She furrowed her brow, tapping her chin and pushing out her lips in an exaggerated gesture of contemplation. “Good to know. Thanks for the feedback on how to improve my stealth factor. Next time I’ll be less stinky. See you soon.”
The clone backed away, disintegrating into flimsy clouds of translucent mist. She faded, leaving a faint whiff of death and the lingering apparition of her Cheshire Cat smirk.
Fifteen
If Joe was to be believed, one or both of the clear crystals resided somewhere in the city. In a shrine. Helen shivered in the mild Los Angeles night. This temple could be anywhere, even beneath the ground of the LAX arrivals loading area where she stood.
Palm tree leaves fluttered in breezes that carried notes of cigarette smoke and ripe garbage. Under saturated orange security lamps bathing the evening in eerie tones, fellow passengers waiting for rides looked suspicious, the cars idling on the curb suited to transport dark secrets.
Looping overpasses domed an unforgiving concrete jungle teeming with wild vehicular rumbles.
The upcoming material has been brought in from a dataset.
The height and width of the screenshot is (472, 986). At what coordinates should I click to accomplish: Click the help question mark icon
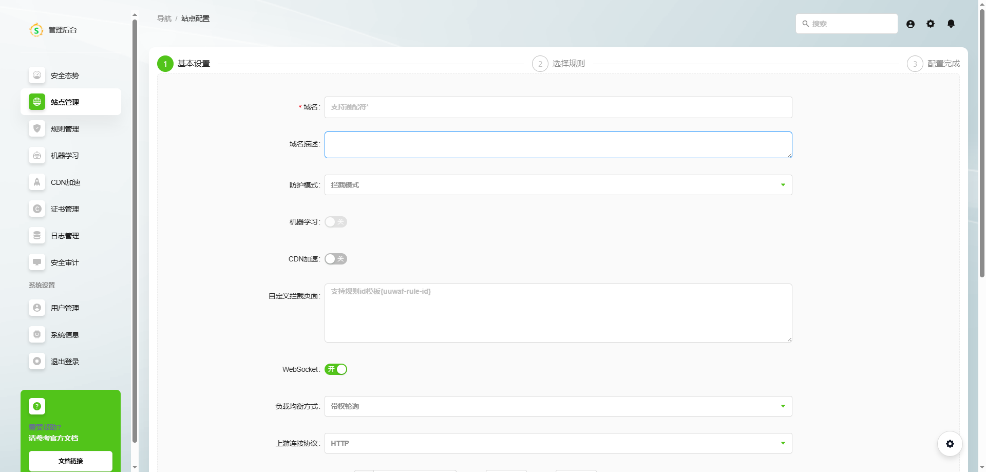[x=37, y=406]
Motorcycles, helmeted drivers fused to seats like futurist robots, whizzed down blacktop pavement, gassing unnatural petroleum odors. An airport employee drove a beeping luggage cart in front of Helen, shooting her a crusty, lizard-like look, though she’d done nothing wrong and wasn’t in the way.
Everything and everyone in her vicinity morphed into monstrous strangeness.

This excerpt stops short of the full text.